Saturday, August 17, 2019

The Shape Shifter by Tony Hillerman

(pb; 2006: eighteenth book in the Navajo Tribal Police/Leaphorn and Chee series)

From the back cover

“Retirement has never sat well with former Navajo Tribal Policeman Lieutenant Joe Leaphorn. Now the ghosts of a still-unsolved case are returning to haunt him, reawakened by a photograph in a magazine spread of a one-of-a-kind Navajo rug, a priceless work of woven art that was supposedly destroyed in a suspicious fire many years earlier. The rug, commemorating one of the darkest and most terrible chapters in American history, was always said to be cursed, and now the friend who brought to Leaphorn’s attention has mysteriously gone missing.

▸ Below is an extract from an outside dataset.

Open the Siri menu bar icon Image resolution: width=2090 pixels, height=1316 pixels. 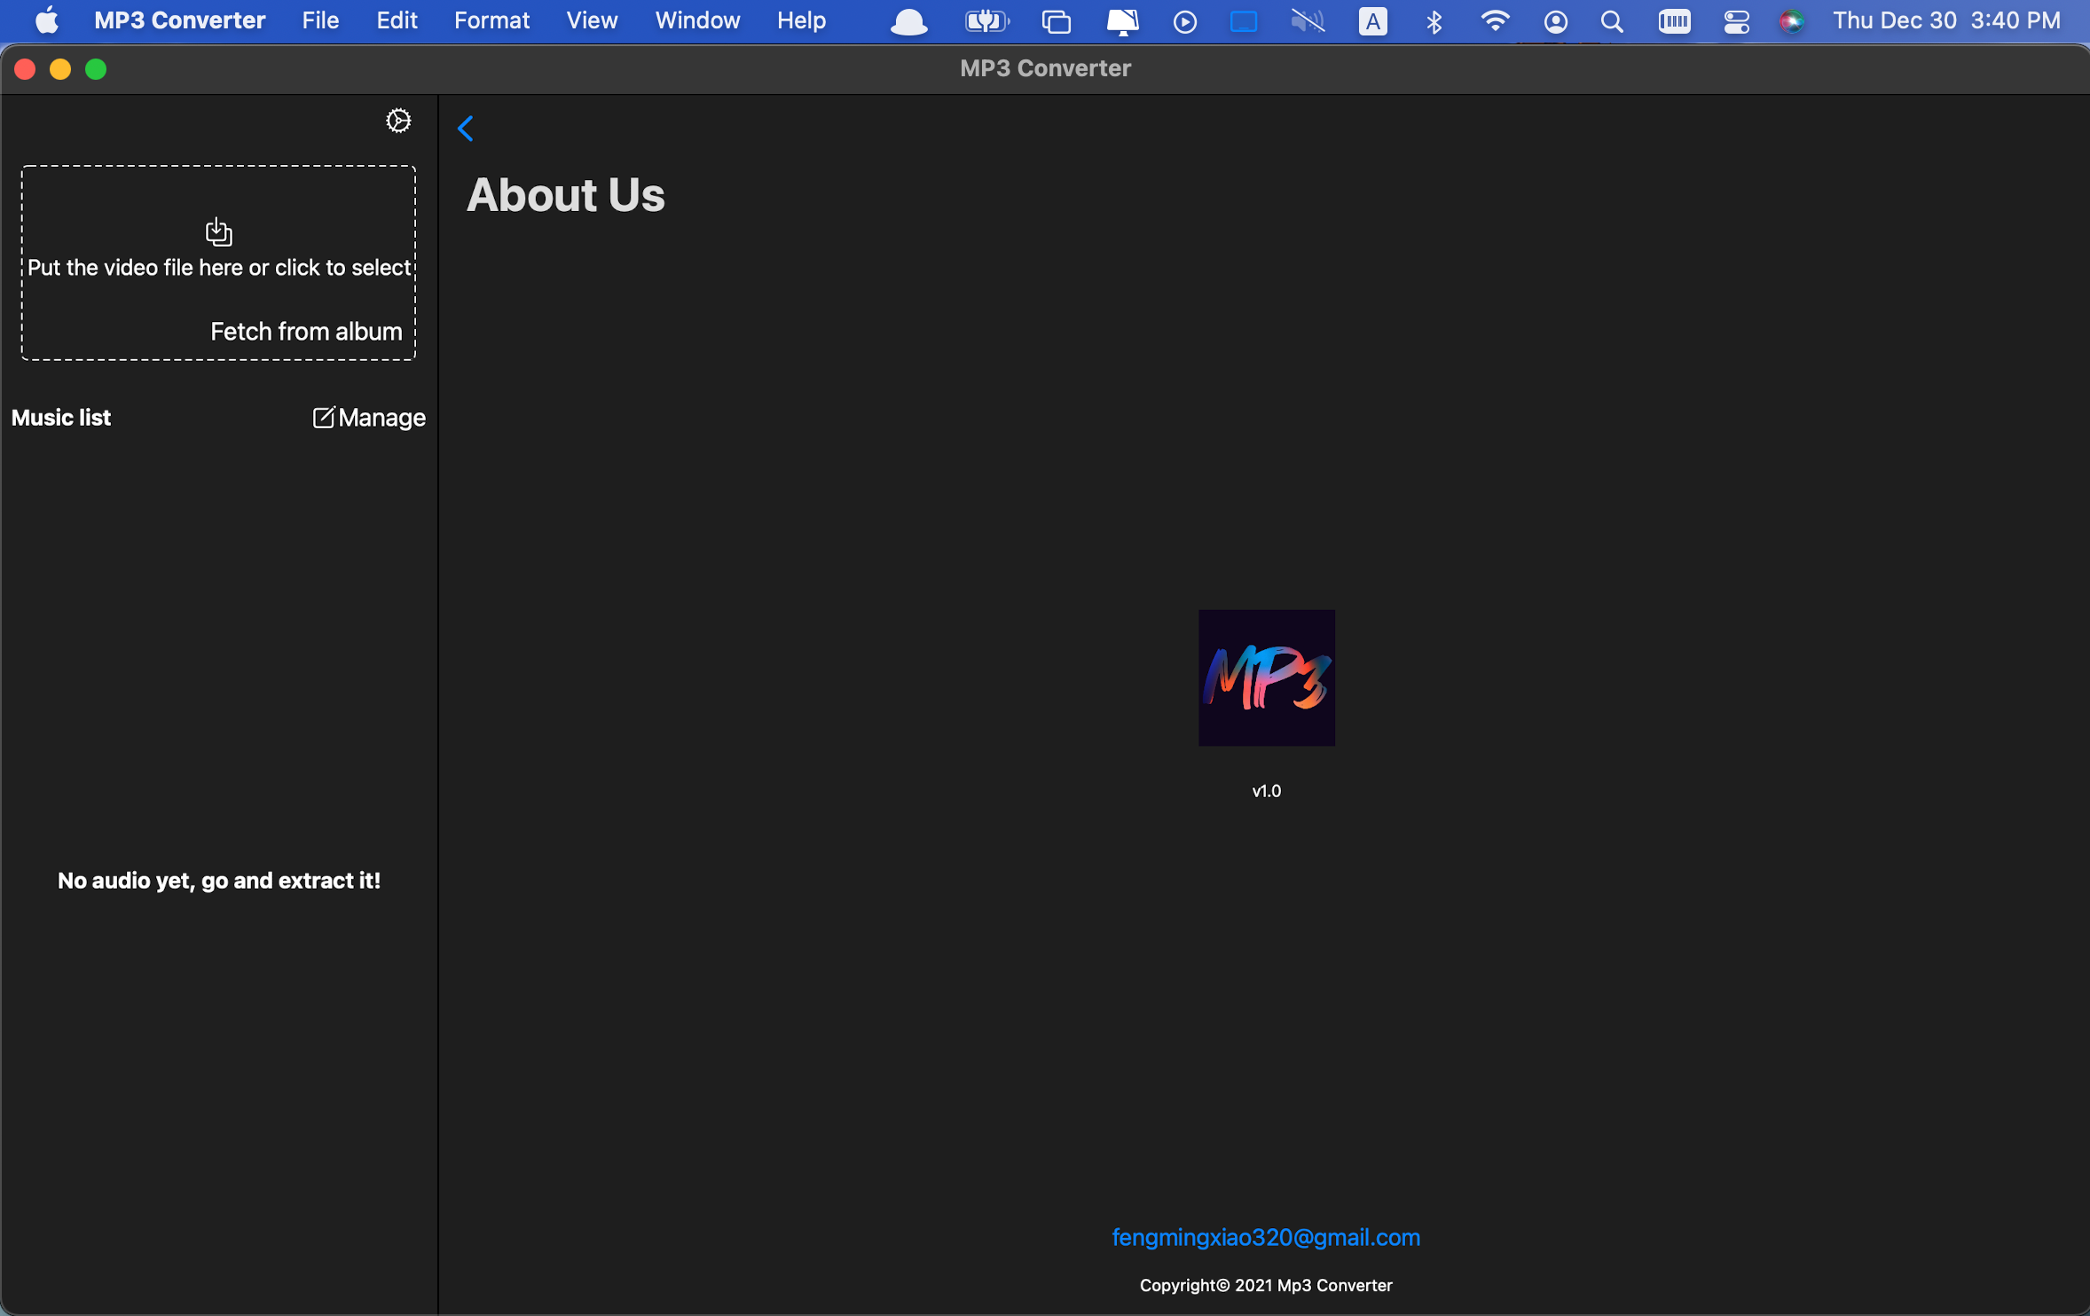click(x=1791, y=21)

“With newly wedded officers Jim Chee and Bernie Manuelito just back fromt heir honeymoon, the legendary ex-lawman is one his own to pick up the threads of a crime he’d once thought impossible to untangle. And they’re leading him back into a world of lethal greed, shifting truths, and changing faces, where a cold-blooded killer still resides.”


Review

Steeped in Native American myths and legends, Shape is a good, steady-pace cop procedural with interesting multicultural characters, myth- and legend-infused action and characterization and a suspenseful climax. The identity of the villain is easy to figure out but in Shape it is not a criticism because Leaphorn’s journey and the multicultural stories he hears and tells are more important than the mystery aspect of the novel. This is worth reading and owning, if the above back cover description and this review interest you.